_QUOTED TEXT_.
Hi,
After asking this question to the publishers, they suggested I post it here, so here it goes:
I tried the hash indexing techniques mentioned in Chapter 5 (Indexing for high performance) of “High Performance MySQL” by Schwartz, Zaitsev and Tkachenko.
Below is a description of what I tried, my setup and my results. I hope you can comment on that and let me know if I missed anything, misunderstood anything or did anything wrong.
I have a table of (several millions of) urls which is growing a bit large (a few GiB) and I figured using a hash index on the urls might decrease this size.
This is the original create code of my table (without hash index):
CREATE TABLE urls
(
Id
INT(10) UNSIGNED NOT NULL AUTO_INCREMENT, URL
TEXT NOT NULL, PRIMARY KEY (Id
), UNIQUE INDEX Url
(URL
(255)) USING BTREE
)
COLLATE=‘utf8_general_ci’
ENGINE=InnoDB
For a table with 1 million urls in it (I experimented with just a subset of my complete urls table), this results in a table of about 240 MiB.
Using a hash index on the url column, as all suggested and explained in Chapter 5:
CREATE TABLE pseudohash
(
id
INT(10) UNSIGNED NOT NULL AUTO_INCREMENT,
url
VARCHAR(255) NOT NULL,
url_crc
INT(10) UNSIGNED NOT NULL DEFAULT ‘0’,
PRIMARY KEY (id
),
INDEX UrlHash
(url_crc
)
)
COLLATE=‘utf8_general_ci’
ENGINE=InnoDB
I managed to basically half the size of the table. The same 1 million urls in this table result in a table of about 120 MiB.
For completeness’ sake, I copy the trigger I used before inserting into this table (but it’s basically directly taken from Chapter 5 as well):
SET @OLDTMP_SQL_MODE=@@SQL_MODE, SQL_MODE=‘STRICT_TRANS_TABLES,NO_AUTO_CREATE_USER,NO_ENGINE_SUBSTITUTION’;
DELIMITER //
CREATE TRIGGER pseudohash_crc_ins
BEFORE INSERT ON pseudohash
FOR EACH ROW BEGIN SET NEW.url_crc=crc32(NEW.url); END// DELIMITER ; SET SQL_MODE=@OLDTMP_SQL_MODE;
So I was very happy about significantly reducing storage space for this table. But then I decided to compare lookup times for both tables.

_DIRECTIVE A_.
According to the forum post about MySQL hash indexing, about how large was the original table holding 1 million urls?
_DIRECTIVE B_.
Continue the forum post about MySQL hash indexing from the point where it stops.

Extracted data entries
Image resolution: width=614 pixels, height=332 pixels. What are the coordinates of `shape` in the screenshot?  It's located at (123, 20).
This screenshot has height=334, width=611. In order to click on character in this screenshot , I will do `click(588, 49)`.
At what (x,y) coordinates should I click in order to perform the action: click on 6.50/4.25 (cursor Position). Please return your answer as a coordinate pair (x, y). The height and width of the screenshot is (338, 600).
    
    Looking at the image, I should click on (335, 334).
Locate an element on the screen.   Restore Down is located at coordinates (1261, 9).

---

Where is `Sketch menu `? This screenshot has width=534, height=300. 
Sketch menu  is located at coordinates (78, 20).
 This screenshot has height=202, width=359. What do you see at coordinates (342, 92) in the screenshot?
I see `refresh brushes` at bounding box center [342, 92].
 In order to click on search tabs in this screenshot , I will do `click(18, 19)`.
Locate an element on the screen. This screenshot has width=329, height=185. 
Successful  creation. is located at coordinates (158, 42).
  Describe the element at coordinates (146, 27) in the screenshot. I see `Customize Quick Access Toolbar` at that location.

_WRITTEN REPLY A_.
About 240 MiB.

_WRITTEN REPLY B_.
I took the first 10.000 rows from both tables (the content of both tables are identical, apart from the url_crc column) and measured the time it took to look them up one by one, using a simple ‘SELECT id FROM urls WHERE url=’$url’'. Obviously, because in the second case, there is no index on url, I needed an extra clause, adding up to: ‘SELECT id FROM pseudohash WHERE url_crc=CRC32(($url)) AND url=($url)’.
Doing this in a script on my system (not really relevant, since it’s the relative difference I’m interested in, but in any case: Windows 8.1 64-bit, 3.4 GhZ processor, 12 GB memory) resulted in the following:
Looking up these 10k urls in the table with normal/b-tree index: roughly 17 seconds.
Looking up the same 10k urls in the table with hash index: roughly 1 minute and 18 seconds.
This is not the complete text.